Explore the material:
a – Answer these questions from the article on cost segregation for mobile home parks below:
(i) How many lots does the hypothetical park in the example have?
(ii) In the setup without a cost segregation study, what recovery period is given for buildings and structures?
(iii) Which four asset classes must a park's purchase price be allocated among?
b – Continue the article on cost segregation for mobile home parks below, starting right after its final line.

Exercise passage:
>>>>>
Cost Segregation for Mobile Home Parks: A Real Example with Numbers




Cost Segregation for Mobile Home Parks: A Real Example with Numbers

Cost segregation is one of those concepts that park owners hear about frequently but rarely see explained in concrete terms. What does a cost segregation study actually identify on a mobile home park? How does it change the depreciation timeline? And what does the before-and-after really look like?

This post walks through a hypothetical 75-lot mobile home park acquisition and shows, using illustrative examples, what a cost segregation study produces — how assets get classified, how the depreciation timeline shifts, and how bonus depreciation interacts with the results. All numbers in this post are clearly labeled as hypothetical and illustrative. Actual results from any real study depend entirely on the specific property’s characteristics, acquisition cost, improvement composition, and the acquiring owner’s tax situation.

What Cost Segregation Actually Does

When you buy a mobile home park, the purchase price is a single number on the closing statement. That single number must be allocated among multiple asset classes — land, 5-year personal property, 15-year land improvements, and real property — because each class depreciates on a different IRS schedule.

Without a cost segregation study, that allocation is either guessed by your CPA, defaulted to a conservative real-property treatment, or done using broad industry approximations. None of these approaches is as accurate or as defensible as the engineering-based analysis a cost segregation study provides.

A cost segregation study brings in a qualified engineering firm that physically analyzes the property, reviews construction documents and as-built records, and categorizes each component using IRS-prescribed criteria. The result is a detailed asset list with a documented basis allocated to each line item — the same information your depreciation schedule needs to generate correct annual deductions.

Disclaimer: The numbers used in the hypothetical example below are illustrative only. They are intended to demonstrate the structural mechanics of how cost segregation works, not to represent expected or typical results for any real acquisition. Every park is different. The actual allocation percentages for any property depend on the specific infrastructure, age, composition, and condition of that property. No guaranteed outcomes are implied or should be inferred.

The Hypothetical: A 75-Lot MHP Acquisition

For this illustration, assume a park owner acquires a 75-lot mobile home park. The purchase price is allocated after the study. The park has a mix of park-owned homes and tenant-owned home lots, along with roads, utility infrastructure, and a small office building.

Without a cost segregation study, a typical general-practice CPA might set up the depreciation as follows — a simplified, two-class structure that understates the fast-depreciation components:

Asset Class (No Cost Seg) Illustrative % of Purchase Price Recovery Period
Land ~20% Not depreciable
Buildings / Structures (all improvements lumped) ~80% 27.5 years

This approach treats every depreciable asset — the homes, the roads, the water lines, the fencing — as 27.5-year residential real property. That is the error that costs park owners money.

What the Cost Segregation Study Identifies

With a proper cost segregation study applied to the same hypothetical acquisition, the engineering analysis breaks the depreciable basis into its correct components. The specific percentages for any real property will vary — but to illustrate the structural shift, a study on this type of property might reveal an allocation similar to the following:

Asset Class (With Cost Seg) Illustrative % of Total Value Recovery Period Bonus Eligible?
<<<<<
Record set:
>>>>>
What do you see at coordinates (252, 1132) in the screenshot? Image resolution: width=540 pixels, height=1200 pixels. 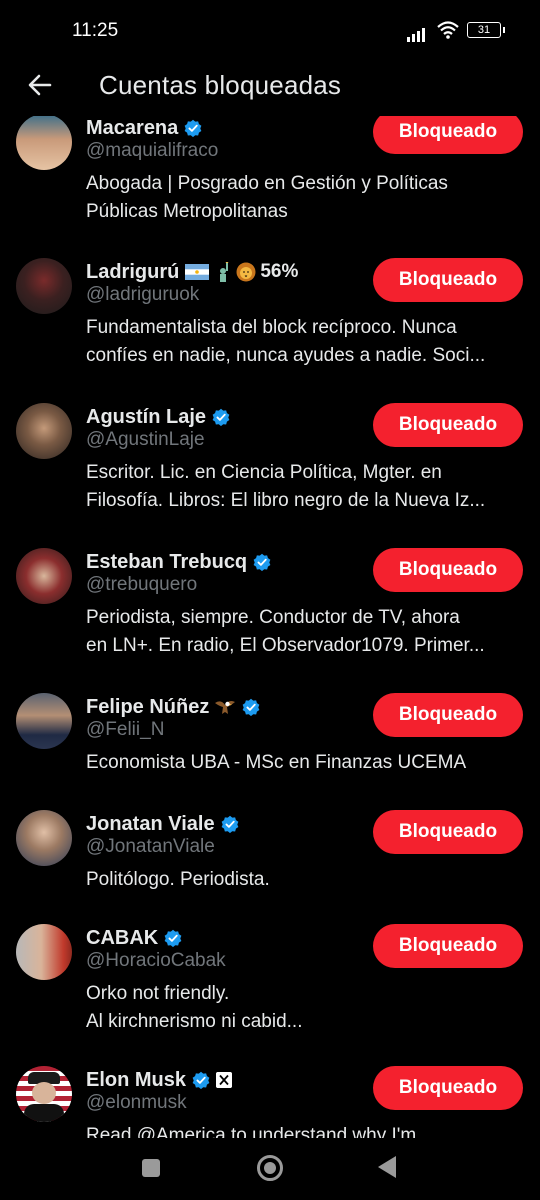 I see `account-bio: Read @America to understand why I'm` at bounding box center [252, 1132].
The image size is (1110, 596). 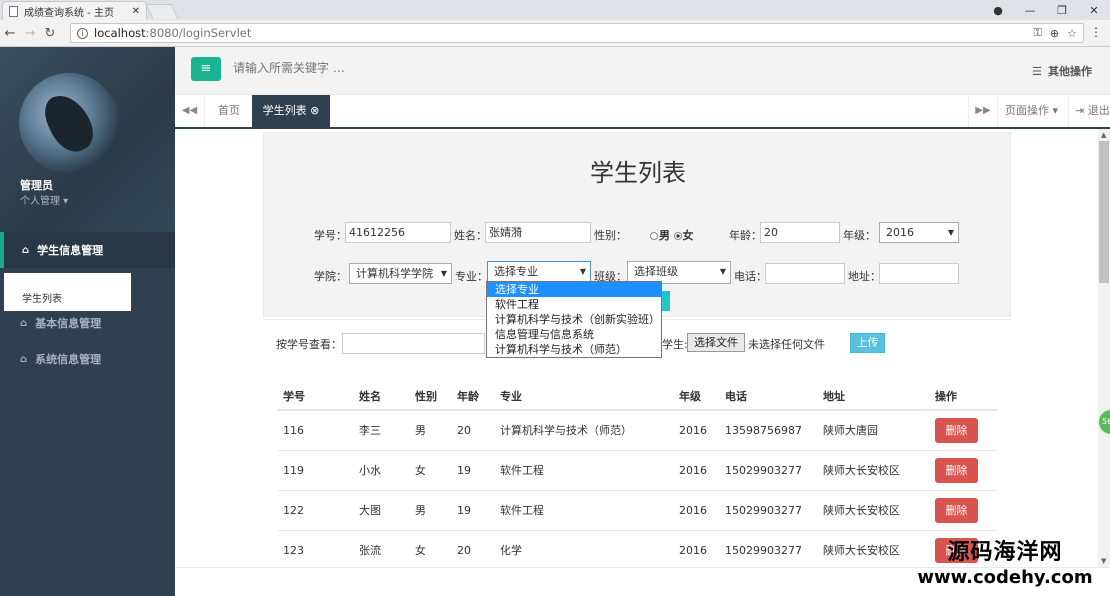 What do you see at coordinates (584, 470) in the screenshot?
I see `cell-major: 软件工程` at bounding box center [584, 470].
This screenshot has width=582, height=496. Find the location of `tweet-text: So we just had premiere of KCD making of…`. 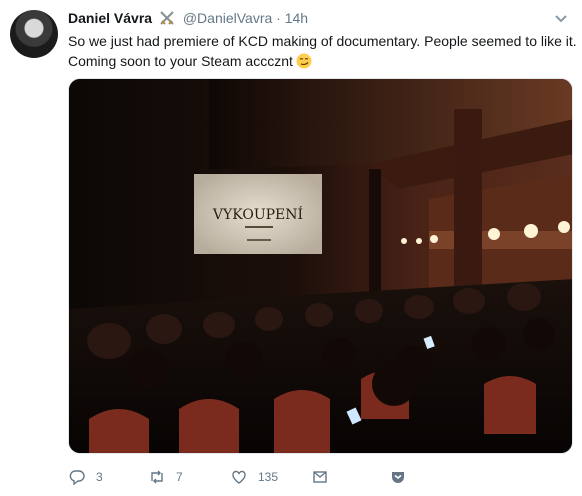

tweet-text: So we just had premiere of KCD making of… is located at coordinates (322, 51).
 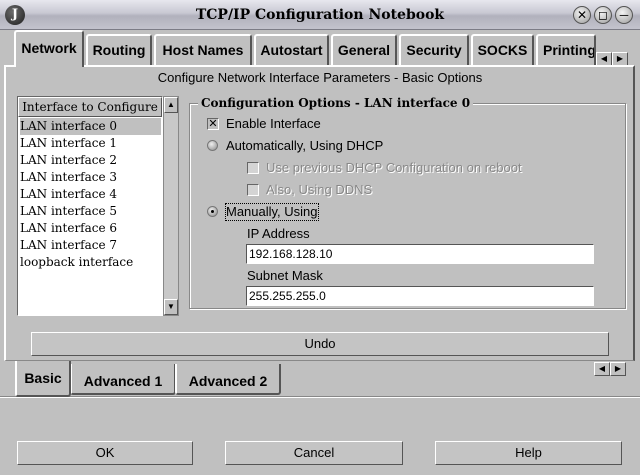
<<<<<
Per-task outputs:
a –
(i) 75 lots.
(ii) 27.5 years.
(iii) Land, 5-year personal property, 15-year land improvements, and real property.

b –
Land ~20% Not depreciable No
5-Year Personal Property (POHs) ~25% 5 years Yes
15-Year Land Improvements (roads, utilities, fencing, paving) ~30% 15 years Yes
27.5-Year Residential Real Property ~20% 27.5 years No
39-Year Non-Residential Real Property (office) ~5% 39 years No

The key shift: in the no-cost-segregation scenario, 80% of the depreciable basis was on a 27.5-year straight-line schedule. After the study, roughly 55% of the purchase price (the 5-year and 15-year classes combined) is on accelerated schedules and eligible for bonus depreciation. That is a structural transformation of the depreciation timeline — not a marginal improvement.

The Depreciation Timeline: Before and After

The difference in depreciation timing between the two approaches is substantial in the early years. In the no-cost-segregation scenario, every depreciable dollar is spread ratably across 27.5 years. In the cost segregation scenario, a significant portion of the depreciable basis is recovered in years 1 through 6 (5-year assets) or years 1 through 16 (15-year assets), with larger deductions front-loaded in the early years through the declining balance methods.

When bonus depreciation applies to the 5-year and 15-year assets, the acceleration is even more pronounced. A significant portion of those classes can be deducted in year one, leaving only the residual basis (reduced by the bonus taken) to depreciate under the regular MACRS schedule over the remaining recovery period.

The long-term total depreciation is identical in both scenarios — both eventually recover the full depreciable basis. What changes is when those deductions occur. Cost segregation moves them earlier. Earlier deductions are worth more due to the time value of money, and they also provide more flexibility to manage taxable income in the years when the park is generating strong NOI.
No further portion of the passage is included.